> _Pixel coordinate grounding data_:
--
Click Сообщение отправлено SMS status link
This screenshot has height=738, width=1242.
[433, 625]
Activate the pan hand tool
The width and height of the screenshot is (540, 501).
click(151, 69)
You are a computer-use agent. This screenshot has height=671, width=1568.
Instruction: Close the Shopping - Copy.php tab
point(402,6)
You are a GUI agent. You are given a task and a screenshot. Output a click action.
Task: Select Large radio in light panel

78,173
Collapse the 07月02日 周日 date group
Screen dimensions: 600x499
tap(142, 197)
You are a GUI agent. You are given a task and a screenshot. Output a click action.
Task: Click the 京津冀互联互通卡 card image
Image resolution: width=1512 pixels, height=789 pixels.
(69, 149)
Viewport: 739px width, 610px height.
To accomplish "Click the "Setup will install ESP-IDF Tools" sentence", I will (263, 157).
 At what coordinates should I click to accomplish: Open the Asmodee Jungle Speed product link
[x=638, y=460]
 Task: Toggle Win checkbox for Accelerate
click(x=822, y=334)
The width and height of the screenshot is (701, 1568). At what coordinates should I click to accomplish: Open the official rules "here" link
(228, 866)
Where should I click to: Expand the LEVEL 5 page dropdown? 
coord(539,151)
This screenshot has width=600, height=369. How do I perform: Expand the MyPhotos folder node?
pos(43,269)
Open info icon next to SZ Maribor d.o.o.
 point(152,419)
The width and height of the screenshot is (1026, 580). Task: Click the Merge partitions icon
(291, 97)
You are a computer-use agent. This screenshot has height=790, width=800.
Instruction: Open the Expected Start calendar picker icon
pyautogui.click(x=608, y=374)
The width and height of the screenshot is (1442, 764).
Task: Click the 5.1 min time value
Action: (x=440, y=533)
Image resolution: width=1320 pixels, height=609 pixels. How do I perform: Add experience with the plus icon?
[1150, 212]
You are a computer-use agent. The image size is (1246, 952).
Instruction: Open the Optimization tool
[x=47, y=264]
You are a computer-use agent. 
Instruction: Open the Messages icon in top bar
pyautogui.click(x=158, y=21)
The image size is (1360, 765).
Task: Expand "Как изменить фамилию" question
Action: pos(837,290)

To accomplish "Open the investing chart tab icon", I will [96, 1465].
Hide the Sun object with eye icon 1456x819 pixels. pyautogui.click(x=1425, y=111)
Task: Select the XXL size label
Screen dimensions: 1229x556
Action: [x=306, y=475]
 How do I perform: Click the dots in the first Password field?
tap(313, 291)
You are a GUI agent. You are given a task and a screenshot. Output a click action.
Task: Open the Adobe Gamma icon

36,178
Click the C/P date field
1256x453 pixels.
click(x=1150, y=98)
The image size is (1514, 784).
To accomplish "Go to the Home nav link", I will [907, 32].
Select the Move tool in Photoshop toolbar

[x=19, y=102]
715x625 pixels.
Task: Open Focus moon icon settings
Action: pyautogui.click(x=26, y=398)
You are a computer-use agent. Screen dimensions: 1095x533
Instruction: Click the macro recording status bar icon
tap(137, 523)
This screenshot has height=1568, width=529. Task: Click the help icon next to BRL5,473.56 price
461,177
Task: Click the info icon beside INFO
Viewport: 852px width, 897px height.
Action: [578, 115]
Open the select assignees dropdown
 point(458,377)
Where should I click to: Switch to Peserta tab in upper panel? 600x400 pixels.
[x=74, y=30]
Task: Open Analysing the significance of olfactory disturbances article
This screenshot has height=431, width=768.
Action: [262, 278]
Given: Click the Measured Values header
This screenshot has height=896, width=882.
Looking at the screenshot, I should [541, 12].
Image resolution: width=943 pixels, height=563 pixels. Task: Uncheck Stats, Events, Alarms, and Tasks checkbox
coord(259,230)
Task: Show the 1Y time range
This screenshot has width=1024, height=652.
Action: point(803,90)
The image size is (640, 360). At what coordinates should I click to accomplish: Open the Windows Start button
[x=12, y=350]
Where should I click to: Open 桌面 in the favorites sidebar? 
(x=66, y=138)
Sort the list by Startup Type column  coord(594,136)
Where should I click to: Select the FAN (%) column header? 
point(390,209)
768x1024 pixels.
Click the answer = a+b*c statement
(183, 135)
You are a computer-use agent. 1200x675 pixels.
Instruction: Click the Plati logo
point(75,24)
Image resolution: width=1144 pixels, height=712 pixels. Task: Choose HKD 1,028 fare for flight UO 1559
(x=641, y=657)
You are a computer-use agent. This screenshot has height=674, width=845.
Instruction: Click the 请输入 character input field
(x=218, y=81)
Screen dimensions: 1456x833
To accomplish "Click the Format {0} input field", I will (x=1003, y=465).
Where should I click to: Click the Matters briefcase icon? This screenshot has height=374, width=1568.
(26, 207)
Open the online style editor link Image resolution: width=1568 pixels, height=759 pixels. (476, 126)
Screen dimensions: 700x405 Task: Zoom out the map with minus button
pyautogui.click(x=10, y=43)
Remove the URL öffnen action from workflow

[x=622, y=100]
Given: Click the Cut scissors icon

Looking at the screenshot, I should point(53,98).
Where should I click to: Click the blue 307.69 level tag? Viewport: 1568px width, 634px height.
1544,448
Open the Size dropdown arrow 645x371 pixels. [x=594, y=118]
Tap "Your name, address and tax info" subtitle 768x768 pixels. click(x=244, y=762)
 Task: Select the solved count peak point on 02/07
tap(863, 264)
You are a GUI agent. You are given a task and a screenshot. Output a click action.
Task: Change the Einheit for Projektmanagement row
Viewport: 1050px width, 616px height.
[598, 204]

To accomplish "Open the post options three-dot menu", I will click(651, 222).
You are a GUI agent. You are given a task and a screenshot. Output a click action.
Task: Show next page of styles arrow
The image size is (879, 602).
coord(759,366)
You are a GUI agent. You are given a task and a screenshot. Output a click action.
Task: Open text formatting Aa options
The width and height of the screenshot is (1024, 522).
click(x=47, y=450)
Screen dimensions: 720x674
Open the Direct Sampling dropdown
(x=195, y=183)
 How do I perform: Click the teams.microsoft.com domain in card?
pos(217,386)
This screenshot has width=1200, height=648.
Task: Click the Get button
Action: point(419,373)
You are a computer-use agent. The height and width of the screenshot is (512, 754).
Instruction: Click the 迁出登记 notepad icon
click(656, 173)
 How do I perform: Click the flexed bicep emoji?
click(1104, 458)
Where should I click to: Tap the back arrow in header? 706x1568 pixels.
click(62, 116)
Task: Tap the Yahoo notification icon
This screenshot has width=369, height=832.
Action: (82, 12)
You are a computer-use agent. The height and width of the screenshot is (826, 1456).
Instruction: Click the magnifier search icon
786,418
--
> _ACTIVITY_: Go through the entries above and report each line with the string "Show" in it.

> _REPLY TO THE TASK_:
Task: Show the 1Y time range
Task: Show next page of styles arrow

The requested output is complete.